Le sujet est très vaste et on pourrait évoquer cette histoire du roman sur des centaines et des centaines de pages !

Copiedouble essaie pourtant de vous donner ci-après un RÉSUMÉ de cette histoire du roman avec quelques titres et auteurs importants ainsi que les grandes lignes de l'évolution de ce genre littéraire.

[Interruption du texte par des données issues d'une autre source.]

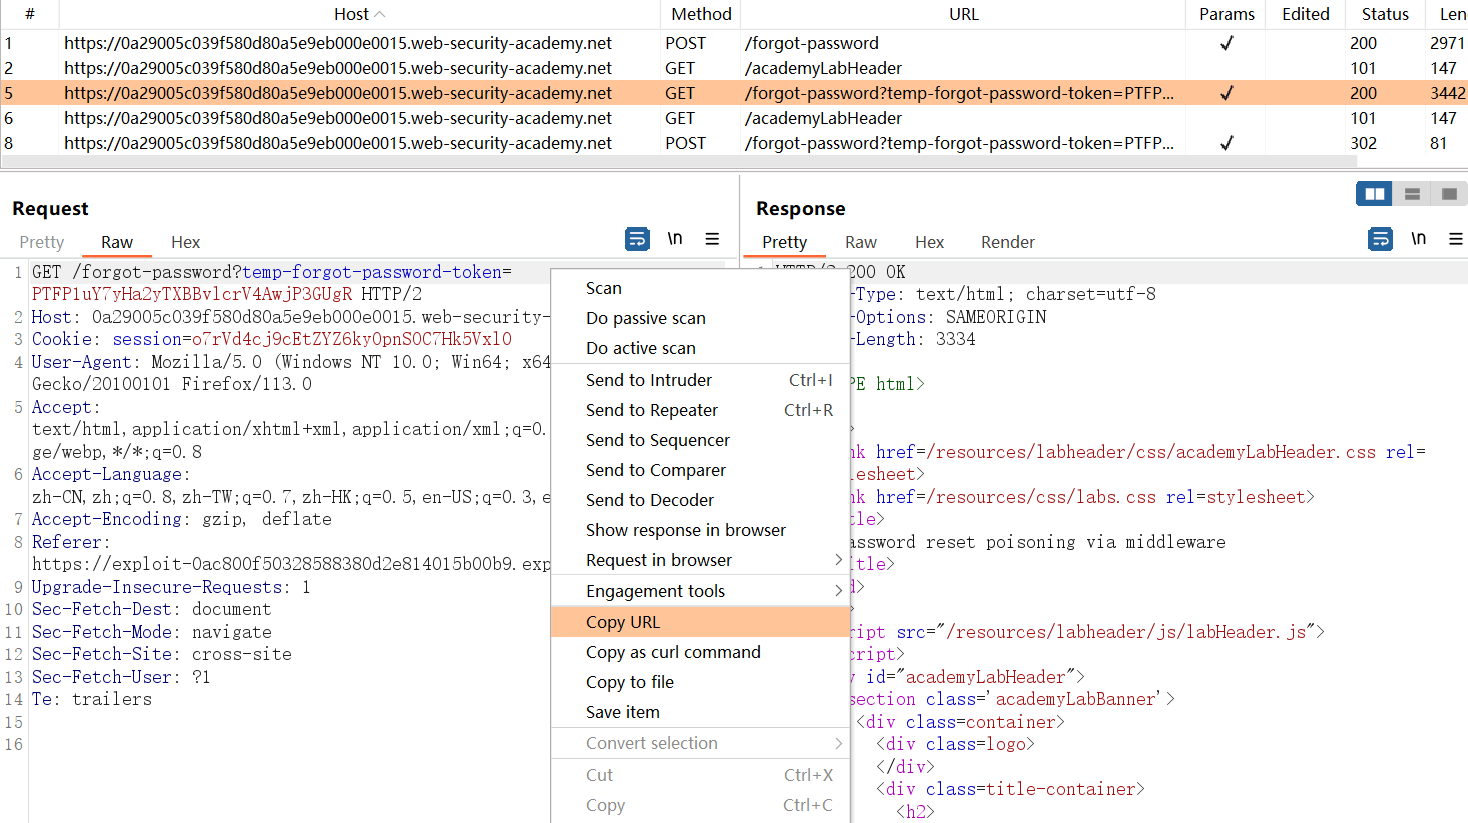Open the Request panel hamburger options menu
Viewport: 1468px width, 823px height.
(x=712, y=239)
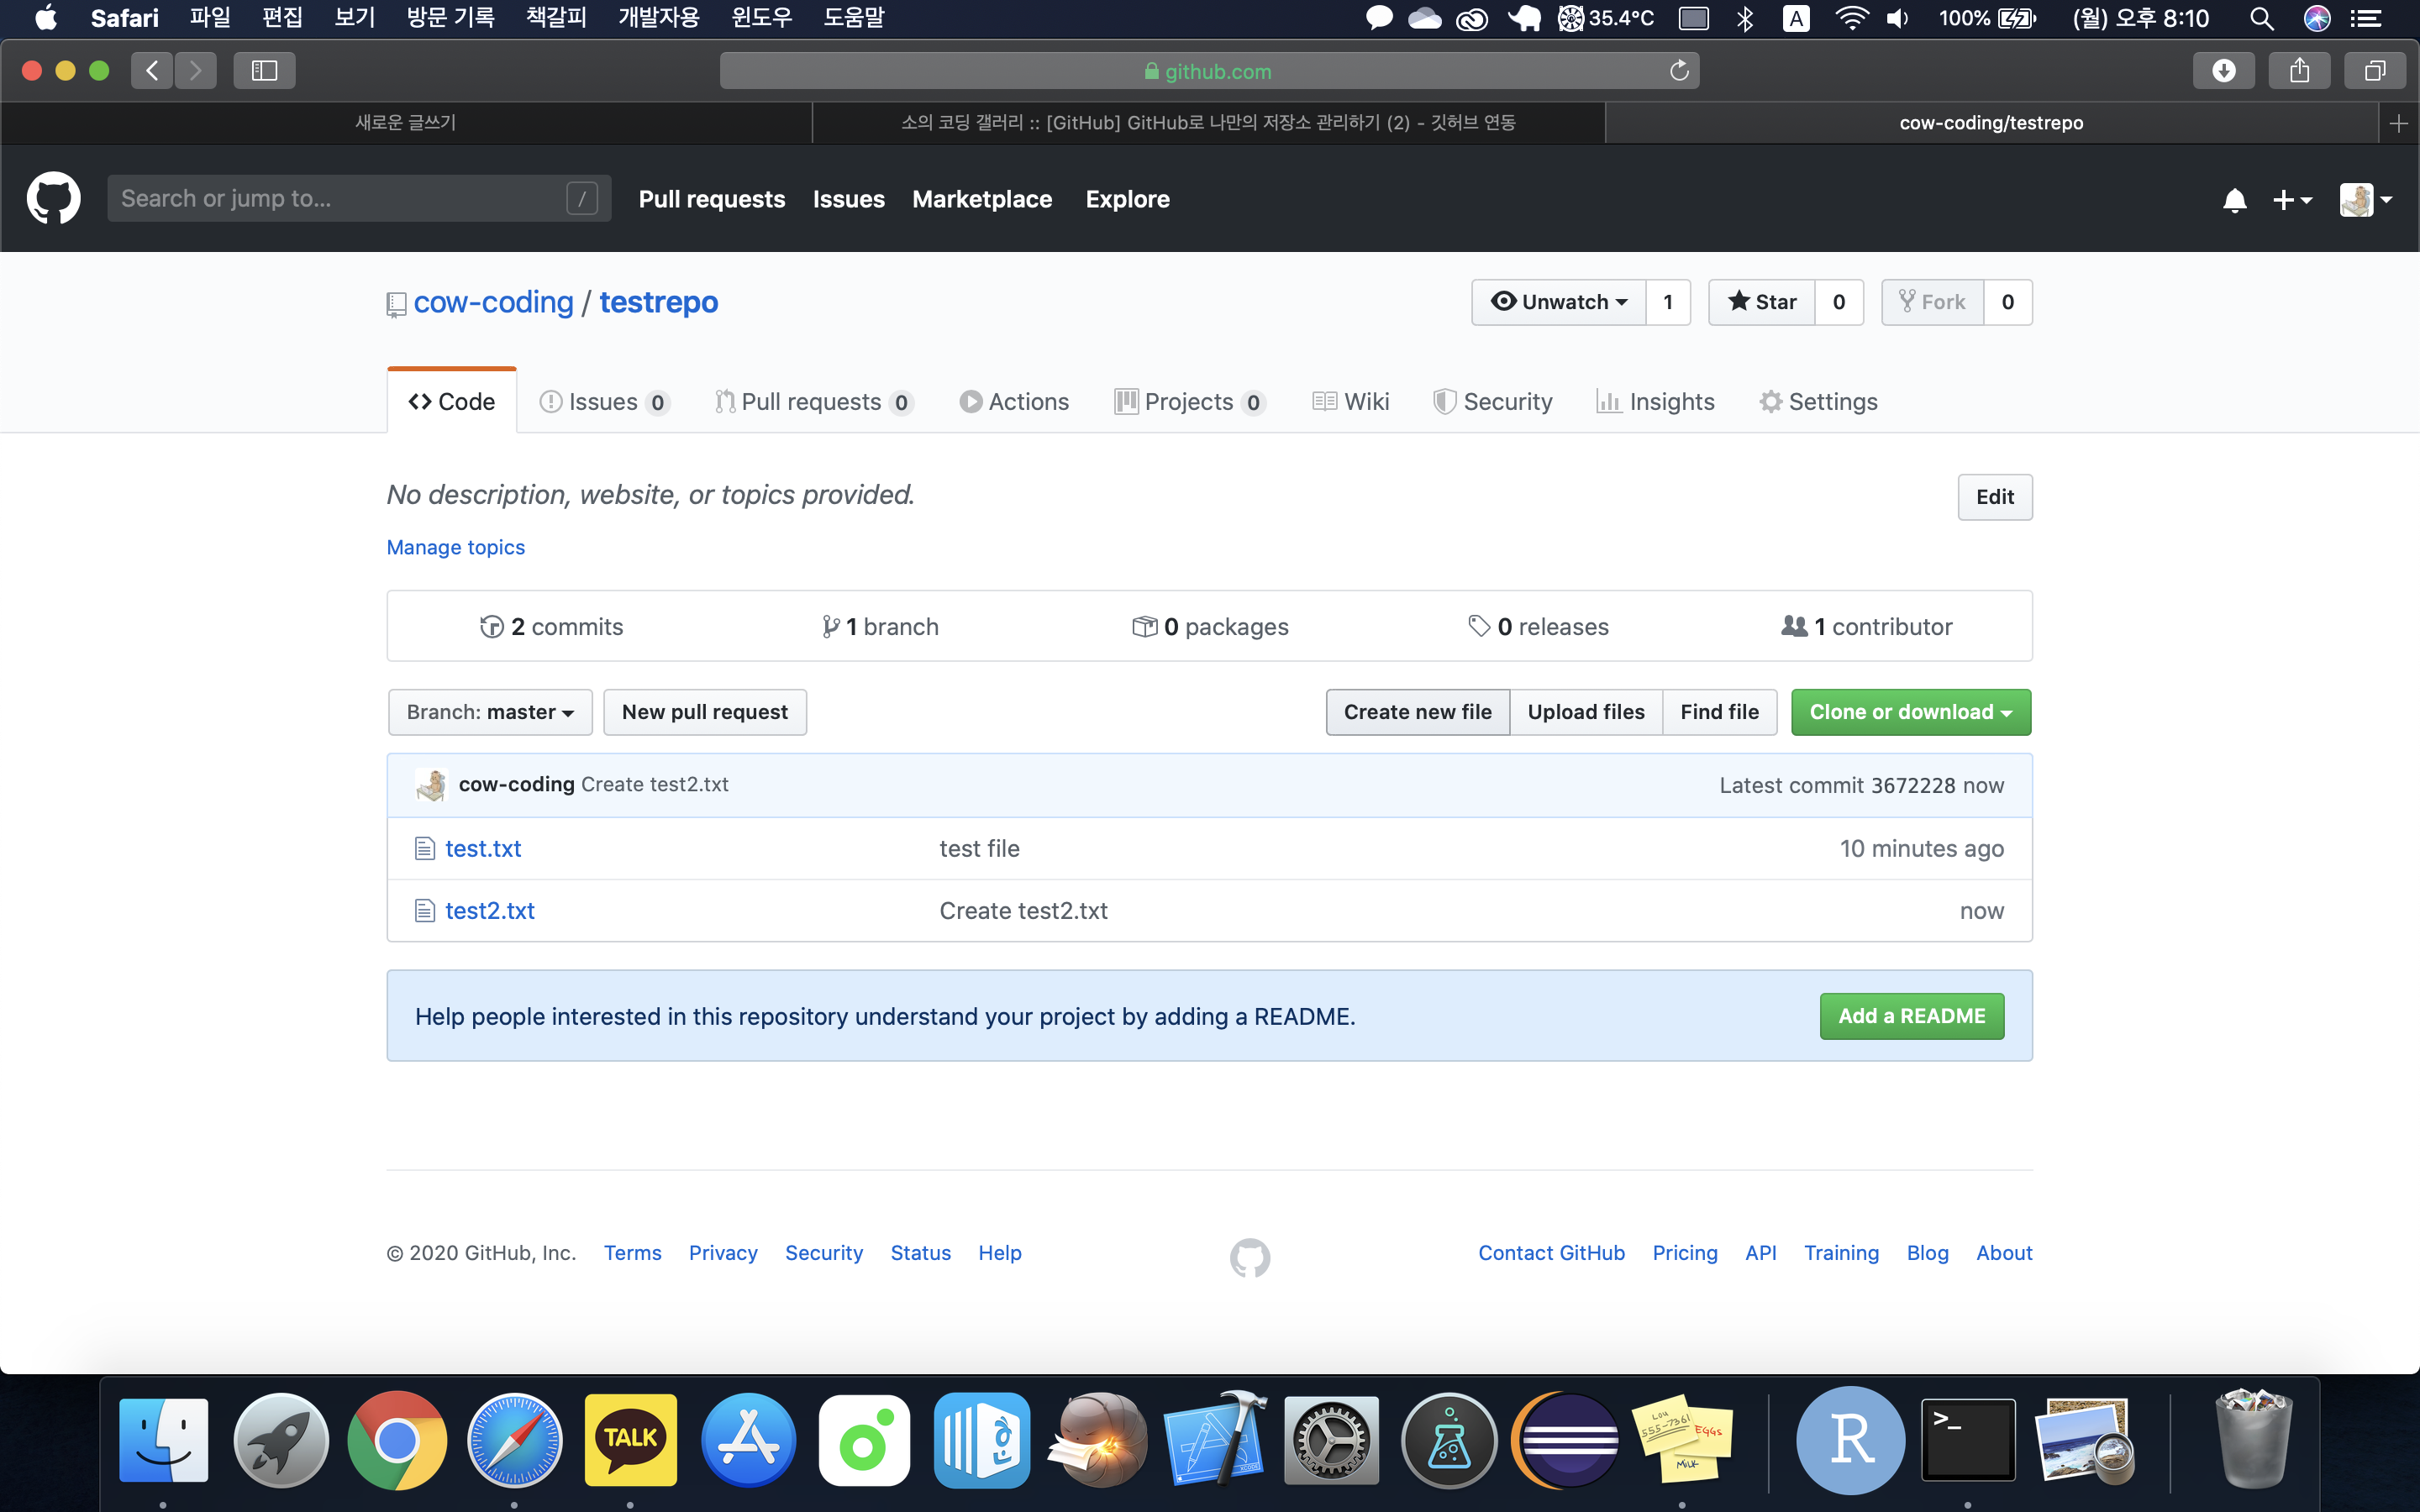Expand the Branch: master selector
The width and height of the screenshot is (2420, 1512).
pyautogui.click(x=490, y=712)
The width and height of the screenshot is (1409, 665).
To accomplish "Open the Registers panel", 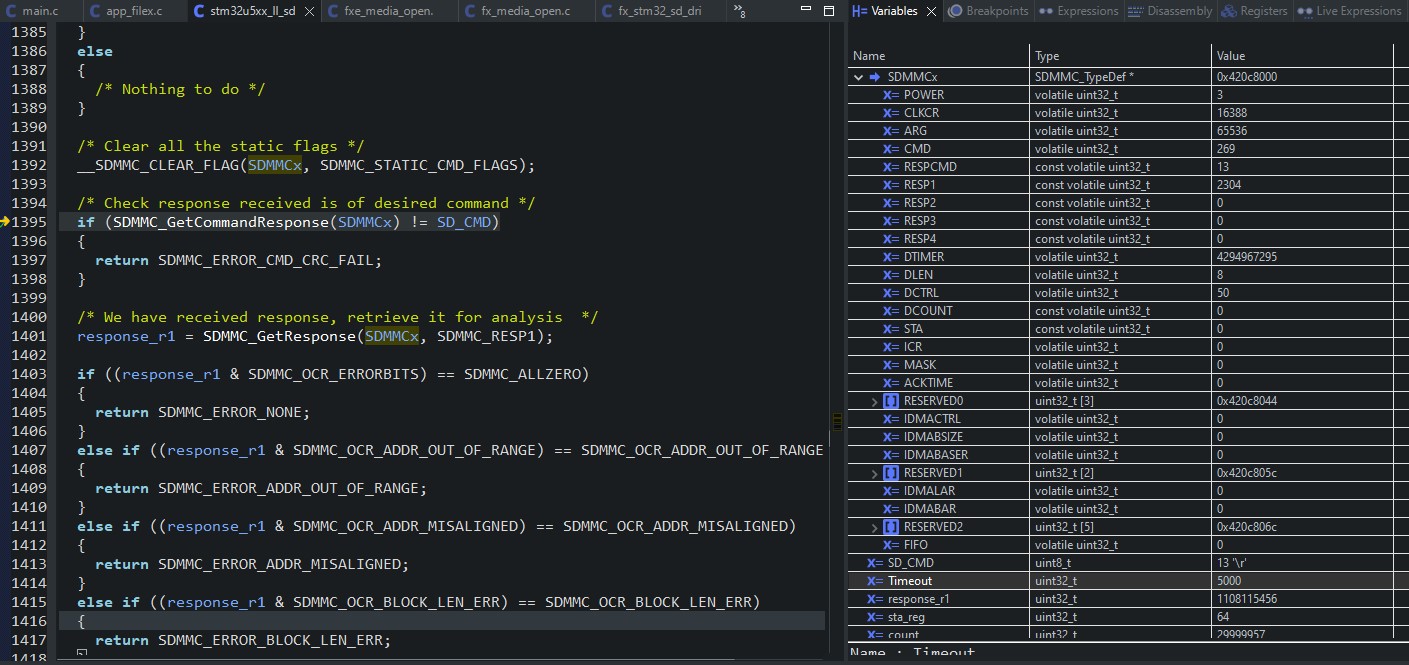I will click(x=1261, y=11).
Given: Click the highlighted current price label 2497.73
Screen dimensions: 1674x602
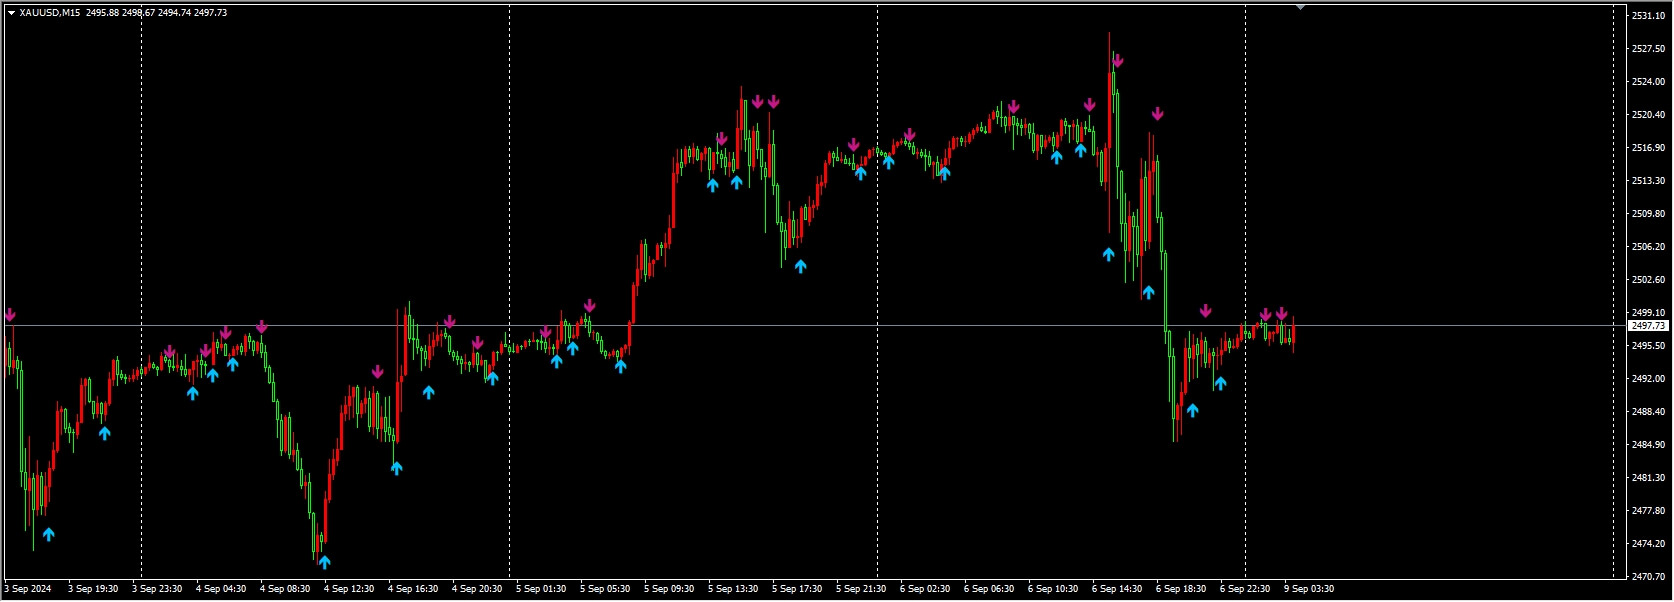Looking at the screenshot, I should click(x=1648, y=326).
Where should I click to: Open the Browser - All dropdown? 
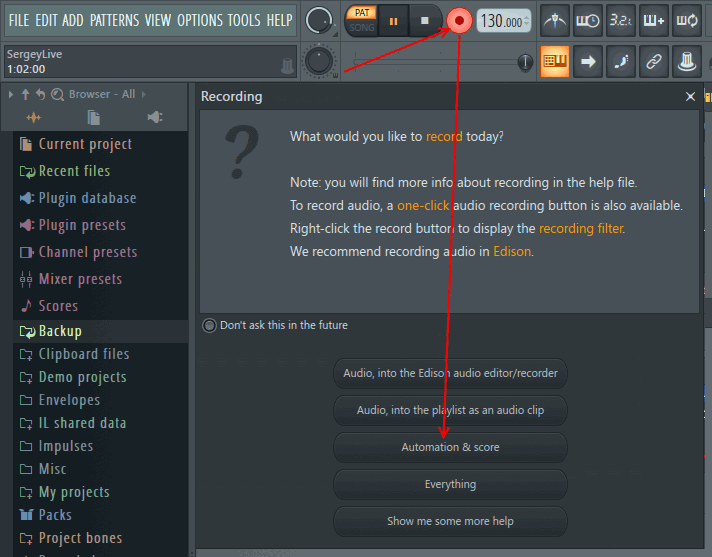102,94
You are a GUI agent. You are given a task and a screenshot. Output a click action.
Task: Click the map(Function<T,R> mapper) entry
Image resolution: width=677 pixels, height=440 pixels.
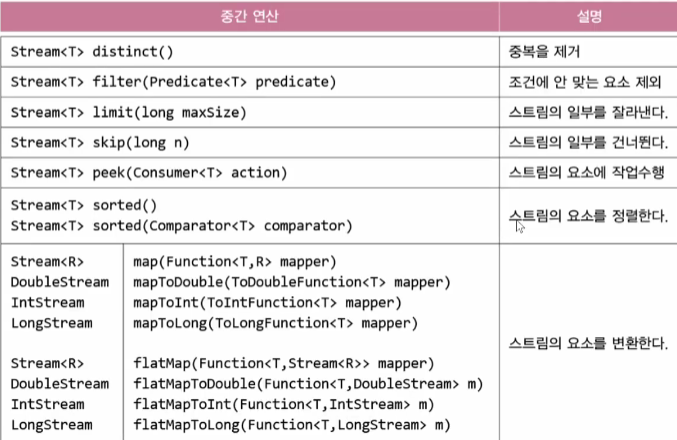coord(234,262)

Naissance du roman au Moyen-Age

On considère que le roman naît au Moyen-Age avec un récit tel que Tristan et Iseut rapporté par différents auteurs ou encore les récits composés et signés par Chrétien de Troyes tels que Erec et Enide, Le Chevalier à la Charrette, Le Chevalier au Lion ou encore Le Conte du Graal. Pourtant ces textes sont rédigés en vers donc encore très proches de l'épopée et de la poésie. Ils montrent des personnages héroïques qui sont courageux, nobles de naissance et nobles de caractère. Les combats sanglants côtoient les scènes courtoises, c'est-à-dire ce qui se rapporte aux moeurs de la cour et aux sentiments amoureux. Le merveilleux est également présent. Notons au passage que ces romans sont destinés à être contés à voix haute et qu'ils vantent les qualités de la noblesse, la classe dominante au Moyen-Age.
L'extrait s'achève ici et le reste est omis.